4. D'autre part, aux termes de l'article L. 73 du livre des procédures fiscales : " Peuvent être évalués d'office : / 1° Le bénéfice imposable des contribuables qui perçoivent des revenus provenant d'entreprises industrielles, commerciales ou artisanales, ou des revenus d'exploitations agricoles imposables selon un régime de bénéfice réel, lorsque la déclaration annuelle prévue à l'article 53 A du code général des impôts n'a pas été déposée dans le délai légal ; (...) / Les dispositions de l'article L. 68 sont applicables dans les cas d'évaluation d'office prévus aux 1° et 2° ". L'article L. 68 du même livre, dans sa rédaction applicable à la procédure d'imposition en litige, prévoit que : " La procédure de taxation d'office prévue aux 2° et 5° de l'article L. 66 n'est applicable que si le contribuable n'a pas régularisé sa situation dans les trente jours de la notification d'une mise en demeure. / Toutefois, il n'y a pas lieu de procéder à cette mise en demeure : (...) 3° si le contribuable ne s'est pas fait connaître d'un centre de formalités des entreprises ou du greffe du tribunal de commerce ou s'il s'est livré à une activité illicite (...) ". Aux termes du troisième alinéa de l'article L. 169 de ce livre, dans sa rédaction applicable : " (...) L'activité occulte est réputée exercée lorsque le contribuable n'a pas déposé dans le délai légal les déclarations qu'il était tenu de souscrire et soit n'a pas fait connaître son activité à un centre de formalités des entreprises ou au greffe du tribunal de commerce, soit s'est livré à une activité illicite. ". Dans le cas où un contribuable n'a ni déposé dans le délai légal les déclarations qu'il était tenu de souscrire, ni fait connaître son activité à un centre de formalités des entreprises ou au greffe du tribunal de commerce, son activité est réputée occulte s'il n'est pas en mesure d'établir qu'il a commis une erreur justifiant qu'il ne se soit acquitté d'aucune de ses obligations déclaratives.
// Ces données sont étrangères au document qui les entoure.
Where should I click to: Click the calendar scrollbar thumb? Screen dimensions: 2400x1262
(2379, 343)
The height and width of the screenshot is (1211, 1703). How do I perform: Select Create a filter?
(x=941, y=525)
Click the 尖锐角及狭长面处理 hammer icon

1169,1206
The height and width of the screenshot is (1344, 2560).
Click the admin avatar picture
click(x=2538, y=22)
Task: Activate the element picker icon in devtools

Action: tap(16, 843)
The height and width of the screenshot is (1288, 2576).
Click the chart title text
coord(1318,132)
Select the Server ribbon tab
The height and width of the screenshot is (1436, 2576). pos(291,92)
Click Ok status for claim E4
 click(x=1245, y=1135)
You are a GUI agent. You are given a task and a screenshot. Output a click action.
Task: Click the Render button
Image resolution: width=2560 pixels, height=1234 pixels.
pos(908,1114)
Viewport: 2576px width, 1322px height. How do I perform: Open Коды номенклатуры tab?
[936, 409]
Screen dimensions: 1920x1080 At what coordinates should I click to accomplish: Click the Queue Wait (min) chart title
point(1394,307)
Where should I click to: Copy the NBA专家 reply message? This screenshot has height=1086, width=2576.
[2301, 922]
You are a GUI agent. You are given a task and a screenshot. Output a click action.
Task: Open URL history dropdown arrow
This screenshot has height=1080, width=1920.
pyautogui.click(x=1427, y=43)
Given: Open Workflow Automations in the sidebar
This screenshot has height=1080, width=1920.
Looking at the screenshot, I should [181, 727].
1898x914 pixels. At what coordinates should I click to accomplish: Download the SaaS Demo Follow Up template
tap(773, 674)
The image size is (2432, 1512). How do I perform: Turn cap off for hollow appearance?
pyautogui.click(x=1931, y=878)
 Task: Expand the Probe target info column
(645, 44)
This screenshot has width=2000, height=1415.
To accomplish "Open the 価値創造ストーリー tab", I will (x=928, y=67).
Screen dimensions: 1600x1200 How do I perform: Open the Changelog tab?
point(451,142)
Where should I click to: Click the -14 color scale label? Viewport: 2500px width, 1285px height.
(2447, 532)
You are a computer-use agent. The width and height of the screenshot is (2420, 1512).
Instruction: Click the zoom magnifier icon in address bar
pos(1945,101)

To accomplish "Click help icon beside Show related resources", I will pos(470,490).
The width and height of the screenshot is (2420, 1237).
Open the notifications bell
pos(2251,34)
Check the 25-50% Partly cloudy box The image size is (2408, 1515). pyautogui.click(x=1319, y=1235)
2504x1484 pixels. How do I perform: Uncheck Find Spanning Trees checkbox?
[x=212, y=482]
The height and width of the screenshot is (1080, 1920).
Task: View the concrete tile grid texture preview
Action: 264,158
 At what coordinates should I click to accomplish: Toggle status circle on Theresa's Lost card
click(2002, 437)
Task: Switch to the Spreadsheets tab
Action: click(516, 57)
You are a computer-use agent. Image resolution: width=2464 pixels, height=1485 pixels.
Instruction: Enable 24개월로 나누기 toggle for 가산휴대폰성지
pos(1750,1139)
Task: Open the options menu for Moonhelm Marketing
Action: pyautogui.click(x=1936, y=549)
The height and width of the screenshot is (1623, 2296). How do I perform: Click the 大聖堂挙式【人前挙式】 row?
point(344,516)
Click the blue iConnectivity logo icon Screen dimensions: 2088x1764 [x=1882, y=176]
5. L'administration fiscale a constaté, au vu des renseignements obtenus dans le cadre de l'exercice de son droit de communication auprès de plusieurs établissements bancaires, de la vérification de comptabilité de l'EURL Delco dont M. B... était gérant et associé unique, ainsi que des déclarations de l'intéressé lui-même, que ce dernier, d'une part, a perçu des sommes en provenance de la société Delco, notamment des chèques émanant de clients de la société encaissés sur les comptes personnels, constitutifs de revenus distribués imposés selon la procédure contradictoire et, d'autre part, a retiré d'une activité occulte de travaux de bâtiment sans facturation, pour laquelle il ne s'était pas fait connaître auprès d'un centre de formalités des entreprises ni n'avait déposé de déclaration de revenus, des revenus qu'elle a imposés selon la procédure d'évaluation d'office dans la catégorie des bénéfices industriels et commerciaux.

6. Pour contester l'imposition des revenus évalués d'office dans la catégorie des bénéfices industriels et commerciaux, seuls en litige, M. B..., qui ne nie pas l'existence d'activités occultes, fait valoir qu'il a indiqué au service vérificateur, lors du contrôle, exercer trois activités non déclarées, de travaux de bâtiment, de ventes de véhicules d'occasion et de perception de fonds pour des tierces personnes constitutive d'une participation à un circuit de blanchiment, lesquelles auraient dû faire l'objet d'impositions distinctes, cette dernière activité relevant des bénéfices non commerciaux et non des bénéfices industriels et commerciaux. Il résulte toutefois de l'instruction, en particulier de la proposition de rectification du 31 mai 2011 et de la réponse aux observations du contribuable, que le service n'a pas, contrairement à ce qui est soutenu, retenu au titre du bénéfice industriel et commercial occulte l'activité de circuit de blanchiment, dont l'existence a au demeurant été réfutée par le contribuable dans le cadre du débat oral et contradictoire, mais exclusivement les activités de travaux de bâtiment. En outre, l'administration fiscale fait valoir sans être contestée que l'examen des relevés bancaires n'a d'ailleurs pas permis de relier des opérations de débits et crédits suivant un rapprochement de date, de montant et de nature, permettant de l'inscrire dans un circuit de blanchiment d'argent. Dans ces conditions, le service a pu, en l'absence de toute autre explication ou justification, rattacher ces revenus, non formellement identifiés par l'intéressé comme provenant de la société Delco, à l'activité individuelle non déclarée de travaux de bâtiment relevant des bénéfices industriels et commerciaux au sens de l'article 34 du code général des impôts, et dont l'intéressé s'est lui-même prévalu. Par suite, le moyen tiré de l'erreur de qualification des revenus catégoriels perçus ne peut qu'être écarté.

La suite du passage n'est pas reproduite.